Tea Forté, a premium quality tea brand launched in Australia with a curated lunch at the three-hatted Sepia Restaurant in Sydney.

Tea Forte at Sepia Restaurant
Tea Forté at Sepia Restaurant

The event was an afternoon of premium brand meets high end restaurant as guests were welcomed with a refreshing Teajito – a take on the Mojito made with Tea Forté Citrus Mint – before enjoying a four course lunch prepared with the tea.

Tea Forte at Sepia Restaurant
Teajito with Tea Forté Citrus Mint

Tea Forté was founded in the USA in 2003 and the luxury tea brand is now enjoyed in over 35 countries including luxury resorts, high end hotels in Australia and New Zealand.

Tea Forte at Sepia Restaurant
Tea Forté Citrus Mint in Café Cup

The range includes whole leaf teas with rough cut herbs and flowers in a signature pyramid infuser which allows the loose leaves to unfurl.

Tea Forte at Sepia Restaurant
Tea Forté White Ambrosia Over Ice

Tea Forté White Ambrosia was served over ice, a white tea variety, flash-chilled with a delicate flavour of Madagascar vanilla and a hint of island coconut.

Tea Forte at Sepia Restaurant
Scarlett Prawns, Heirloom Tomato

A superb four-course lunch by chef Martin Benn began with an entrée of Scarlett Prawns, Heirloom Tomato, White Cucumber, Crème Fraiche, Tempura Batter, Ginger and Lemongrass Oil matched with Tea Forté Citrus Mint.

Tea Forte at Sepia Restaurant
A Perfect Sphere of Butter

The dish burst with sea flavour, tangy and salty, with the texture of rice bubbles and went well with Tea Forté Citrus Mint, fragrant with peppermint and citrus, steeped into the designer café cup with a lid that serves as a saucer.
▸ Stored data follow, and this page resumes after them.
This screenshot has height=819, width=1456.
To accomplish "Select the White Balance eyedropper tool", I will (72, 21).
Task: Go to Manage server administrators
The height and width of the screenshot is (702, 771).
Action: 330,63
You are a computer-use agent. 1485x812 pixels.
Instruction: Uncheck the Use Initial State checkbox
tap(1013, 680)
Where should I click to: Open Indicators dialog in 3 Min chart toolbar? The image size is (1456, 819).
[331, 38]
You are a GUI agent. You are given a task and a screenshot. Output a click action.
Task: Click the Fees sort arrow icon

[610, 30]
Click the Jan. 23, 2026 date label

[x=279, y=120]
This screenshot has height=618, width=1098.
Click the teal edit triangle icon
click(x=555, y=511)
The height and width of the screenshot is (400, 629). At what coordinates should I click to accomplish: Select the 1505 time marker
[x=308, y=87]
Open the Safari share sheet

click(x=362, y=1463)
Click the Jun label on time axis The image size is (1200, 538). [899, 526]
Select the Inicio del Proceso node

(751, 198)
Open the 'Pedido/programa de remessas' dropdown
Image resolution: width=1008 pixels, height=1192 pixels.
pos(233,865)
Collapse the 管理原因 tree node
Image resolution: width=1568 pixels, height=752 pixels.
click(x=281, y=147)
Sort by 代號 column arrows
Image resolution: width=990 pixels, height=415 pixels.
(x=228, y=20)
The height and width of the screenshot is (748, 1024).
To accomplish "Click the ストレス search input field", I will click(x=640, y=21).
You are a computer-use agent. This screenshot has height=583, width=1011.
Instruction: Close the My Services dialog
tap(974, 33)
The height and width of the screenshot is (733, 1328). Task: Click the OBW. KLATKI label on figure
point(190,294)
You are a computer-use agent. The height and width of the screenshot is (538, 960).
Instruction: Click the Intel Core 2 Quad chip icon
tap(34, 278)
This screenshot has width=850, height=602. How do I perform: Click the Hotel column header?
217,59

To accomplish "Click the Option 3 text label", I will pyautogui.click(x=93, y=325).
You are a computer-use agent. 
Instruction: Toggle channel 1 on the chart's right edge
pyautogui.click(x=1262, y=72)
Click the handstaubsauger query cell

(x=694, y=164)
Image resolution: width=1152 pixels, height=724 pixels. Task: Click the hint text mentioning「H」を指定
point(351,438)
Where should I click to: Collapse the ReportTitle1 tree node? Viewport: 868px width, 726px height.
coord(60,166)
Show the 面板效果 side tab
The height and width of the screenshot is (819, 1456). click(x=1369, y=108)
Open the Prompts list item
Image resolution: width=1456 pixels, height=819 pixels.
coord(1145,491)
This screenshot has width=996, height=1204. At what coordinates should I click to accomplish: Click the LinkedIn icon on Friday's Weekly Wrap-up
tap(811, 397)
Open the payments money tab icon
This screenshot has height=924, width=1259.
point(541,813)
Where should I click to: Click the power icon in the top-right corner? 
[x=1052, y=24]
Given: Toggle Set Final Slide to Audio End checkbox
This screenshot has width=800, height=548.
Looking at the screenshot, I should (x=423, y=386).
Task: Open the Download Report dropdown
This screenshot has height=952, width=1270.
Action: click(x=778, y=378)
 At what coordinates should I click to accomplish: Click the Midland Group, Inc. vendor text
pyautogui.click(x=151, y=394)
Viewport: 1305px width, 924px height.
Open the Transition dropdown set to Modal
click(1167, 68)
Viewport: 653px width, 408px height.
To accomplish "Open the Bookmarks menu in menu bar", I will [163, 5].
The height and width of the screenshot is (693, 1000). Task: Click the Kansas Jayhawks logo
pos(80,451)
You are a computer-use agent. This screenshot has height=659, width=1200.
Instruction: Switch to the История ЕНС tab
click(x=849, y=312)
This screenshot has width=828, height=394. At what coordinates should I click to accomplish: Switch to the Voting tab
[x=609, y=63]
Tea Forte at Sepia Restaurant
WA Marron Poached in Citrus Mint Tea

The main course was a spectacular presentation of WA Marron Poached in Citrus Mint Tea smoked over charcoal, shiso and shellfish butter, dashi puffs, sea vegetables, fried nori, shell powder. Salty with a delicious umami taste, the marron meat had a lovely sweetness and a hint of smoke which complemented the tea.

Tea Forte at Sepia Restaurant
Tea Forté Orchid Vanilla

Pre-dessert was accompanied by Tea Forté Orchid Vanilla, a fragrant black tea blended with Madagascar vanilla and delicate shavings of tropical coconut.

Tea Forte at Sepia Restaurant
Milks, cow, sheep, goat, coconut and Soy

Milks was a delicious and textural combination of cow, sheep, goat, coconut and soy milk, some in dehydrated form. Along with the orchid vanilla tea, it was the best pairing of the lunch.

Tea Forte at Sepia Restaurant
Tea Forté Vienna Cinnamon

For dessert, Tea Forté Vienna Cinnamon was served from cast iron tea pot, a spicy-sweet combination of black tea and cinnamon that cleanses the palate.

Tea Forte at Sepia Restaurant
Caramelised Apple, Malted Calvados Caramel, Vienna Cinnamon Tea

Dessert was another work of art on a plate with Caramelised Apple, Malted Calvados Caramel, Vienna Cinnamon Tea Cream, Beetroot, Raspberry and Parsnip Leaves. Compote-like, the caramelised apple coated the mouth on a luxuriant texture that paired well with the Vienna Cinnamon tea.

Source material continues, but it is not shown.